The Empathetic Interviewer

WHYY radio is located in downtown Philadelphia. The station offers twenty-four hours of programming, but one voice is known to millions.

As host of NPR’s Fresh Air program, Terry Gross has interviewed thousands of people. Her questions have a signature quality, clear and curious, understated, and often deeply empathetic. Her questions draw out her guests, allowing her to get inside their heads and connect. Some 4.5 million people every week hear her show on more than 400 radio stations and countless podcasts across America. Terry has developed a special style and voice for interviewing creative types: authors and artists, actors and musicians, thinkers and theoreticians.

Rail thin and barely five feet tall, Terry’s physical presence belies her stature as one of the most gifted interviewers in broadcasting. She greeted me in the lobby and took me to one of the station’s main studios. Having started my career in radio, I felt at home in this dusky, unadorned box of a room dominated only by a desk, a few chairs, and a couple of microphones on extension arms that could swivel as needed. We settled in for our conversation, a couple of believers in the magic of radio and the revealed secrets of interview.
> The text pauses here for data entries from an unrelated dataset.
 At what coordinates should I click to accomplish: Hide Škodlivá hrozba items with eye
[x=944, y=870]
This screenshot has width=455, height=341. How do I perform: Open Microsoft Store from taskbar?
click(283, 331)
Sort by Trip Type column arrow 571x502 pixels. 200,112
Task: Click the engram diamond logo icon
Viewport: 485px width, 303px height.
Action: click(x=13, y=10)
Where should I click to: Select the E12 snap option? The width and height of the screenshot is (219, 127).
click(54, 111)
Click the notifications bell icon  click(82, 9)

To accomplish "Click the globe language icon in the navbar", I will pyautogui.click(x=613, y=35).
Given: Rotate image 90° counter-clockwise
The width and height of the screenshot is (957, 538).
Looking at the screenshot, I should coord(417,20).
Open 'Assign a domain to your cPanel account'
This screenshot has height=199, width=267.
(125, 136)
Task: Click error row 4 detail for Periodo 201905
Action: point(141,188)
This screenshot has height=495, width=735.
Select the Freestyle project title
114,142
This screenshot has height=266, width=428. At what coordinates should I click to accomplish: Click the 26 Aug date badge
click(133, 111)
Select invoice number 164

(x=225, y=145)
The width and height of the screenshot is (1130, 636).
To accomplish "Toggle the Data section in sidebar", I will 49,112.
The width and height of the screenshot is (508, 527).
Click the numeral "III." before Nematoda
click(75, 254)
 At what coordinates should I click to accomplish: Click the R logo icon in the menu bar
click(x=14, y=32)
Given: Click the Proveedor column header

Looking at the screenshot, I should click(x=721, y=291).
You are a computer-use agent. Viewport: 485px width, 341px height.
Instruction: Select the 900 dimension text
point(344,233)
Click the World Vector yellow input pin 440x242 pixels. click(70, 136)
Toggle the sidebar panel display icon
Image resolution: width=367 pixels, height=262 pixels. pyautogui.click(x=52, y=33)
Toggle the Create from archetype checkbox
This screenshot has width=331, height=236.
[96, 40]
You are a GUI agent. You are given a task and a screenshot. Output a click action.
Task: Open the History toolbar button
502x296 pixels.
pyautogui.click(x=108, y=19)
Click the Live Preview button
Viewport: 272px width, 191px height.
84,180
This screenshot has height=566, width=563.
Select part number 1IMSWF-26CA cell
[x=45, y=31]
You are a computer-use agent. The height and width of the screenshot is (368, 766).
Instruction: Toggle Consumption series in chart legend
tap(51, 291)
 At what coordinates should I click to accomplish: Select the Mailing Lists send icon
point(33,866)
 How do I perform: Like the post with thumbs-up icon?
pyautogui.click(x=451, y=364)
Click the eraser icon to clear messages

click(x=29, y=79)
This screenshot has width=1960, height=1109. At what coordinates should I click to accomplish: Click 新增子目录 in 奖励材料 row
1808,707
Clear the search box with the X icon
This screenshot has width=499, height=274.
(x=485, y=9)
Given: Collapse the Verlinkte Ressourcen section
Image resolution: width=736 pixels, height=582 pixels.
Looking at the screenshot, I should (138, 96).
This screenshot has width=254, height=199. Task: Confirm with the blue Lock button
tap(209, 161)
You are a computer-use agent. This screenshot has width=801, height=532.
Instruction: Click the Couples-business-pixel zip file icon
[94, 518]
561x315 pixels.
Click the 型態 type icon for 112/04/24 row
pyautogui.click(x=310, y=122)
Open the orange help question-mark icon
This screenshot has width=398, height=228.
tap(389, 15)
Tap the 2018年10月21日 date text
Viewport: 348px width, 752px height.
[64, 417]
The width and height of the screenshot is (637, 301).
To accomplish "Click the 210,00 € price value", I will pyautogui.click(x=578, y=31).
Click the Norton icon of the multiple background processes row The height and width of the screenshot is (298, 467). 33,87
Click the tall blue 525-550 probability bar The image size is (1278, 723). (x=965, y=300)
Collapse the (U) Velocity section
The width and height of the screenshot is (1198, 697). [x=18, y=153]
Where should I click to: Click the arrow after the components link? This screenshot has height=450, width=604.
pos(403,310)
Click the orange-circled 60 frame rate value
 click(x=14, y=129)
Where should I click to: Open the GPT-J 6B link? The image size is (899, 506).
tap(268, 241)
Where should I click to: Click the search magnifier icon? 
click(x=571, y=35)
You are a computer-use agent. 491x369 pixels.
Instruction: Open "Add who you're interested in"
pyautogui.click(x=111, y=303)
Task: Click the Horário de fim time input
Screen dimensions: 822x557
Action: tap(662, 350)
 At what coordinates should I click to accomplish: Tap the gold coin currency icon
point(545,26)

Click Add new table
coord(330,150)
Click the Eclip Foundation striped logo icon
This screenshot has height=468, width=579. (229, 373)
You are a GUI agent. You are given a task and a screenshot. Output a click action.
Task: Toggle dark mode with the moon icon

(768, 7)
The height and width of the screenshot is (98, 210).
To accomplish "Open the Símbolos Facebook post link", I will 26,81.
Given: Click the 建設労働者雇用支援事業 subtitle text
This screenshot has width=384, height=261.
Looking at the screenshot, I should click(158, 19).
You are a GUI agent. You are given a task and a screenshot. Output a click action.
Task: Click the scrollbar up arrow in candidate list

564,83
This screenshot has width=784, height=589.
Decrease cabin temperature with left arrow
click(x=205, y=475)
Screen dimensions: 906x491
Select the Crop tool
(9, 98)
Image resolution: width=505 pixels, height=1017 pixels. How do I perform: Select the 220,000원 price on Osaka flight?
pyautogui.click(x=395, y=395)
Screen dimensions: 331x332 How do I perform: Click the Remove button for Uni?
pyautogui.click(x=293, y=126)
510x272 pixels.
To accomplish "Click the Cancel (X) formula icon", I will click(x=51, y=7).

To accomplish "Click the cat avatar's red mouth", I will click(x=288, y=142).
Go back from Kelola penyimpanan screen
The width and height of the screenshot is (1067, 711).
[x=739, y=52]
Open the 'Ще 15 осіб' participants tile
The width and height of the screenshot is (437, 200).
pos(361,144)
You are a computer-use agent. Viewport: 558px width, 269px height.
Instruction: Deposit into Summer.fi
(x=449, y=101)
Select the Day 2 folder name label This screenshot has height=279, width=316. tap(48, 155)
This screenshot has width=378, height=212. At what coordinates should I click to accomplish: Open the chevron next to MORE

There is something intensely private about radio. There are no distractions, no bright lights or cameras that will catch you off guard. People are more relaxed in radio. The listener paints his or her own picture of the faces that go with the voices.

Interviewing on the radio was an unexpected career for Terry. As a girl, she was shy, quiet, and not inclined to share anything personal, especially information about herself or her family. Her grandparents were Russian and Polish Jews who escaped to America. They did not discuss the dark times or details about family members. They felt that “there were a lot of things historically you just don’t tell people.”

Terry started to find her voice when she got a job in radio in Buffalo, New York. The station featured programming for women. For her job application, Terry had to write sample questions for one of the station’s hosts, a feminist lawyer, who was doing a show about women and divorce. Terry was going through a divorce herself, so the questions came quickly and easily. She got the job.

Because it was the 1970s, a college campus, and blissfully egalitarian public radio, everyone got a shot. Terry started doing some hosting. She loved it and the job loved her. She recalled a show featuring the feminist take on women’s undergarments. Did they objectify women? She did another discussing women as sexualized victims in popular culture, with a sadomasochistic consideration of Dracula as a public sex offender. The old vampire “was so S&M,” Terry told me with a mischievous grin.

Two years later she moved to Philadelphia and WHYY. The station has been her home ever since.

Terry’s first rule of interviewing is “know your guest.” Find the most interesting parts of their lives and stories. Read, listen, and watch them. “The more you know about someone, and the more you genuinely care about them, the more likely they are to trust you with their story,” she explained. Put yourself in their place. Do some perspective taking. “The more they trust you with their story, the more they’ll open up. The more they open up, the more fascinating they will be.”

Terry asks her guests about their experiences and ideas. She wants to know their origins and what inspires them. She asks about the things that shape people, especially creative people like artists, musicians, actors, authors, thinkers. She finds that breaking her questions into small pieces is an effective way to generate specific answers that connect to stories and prompt reflection.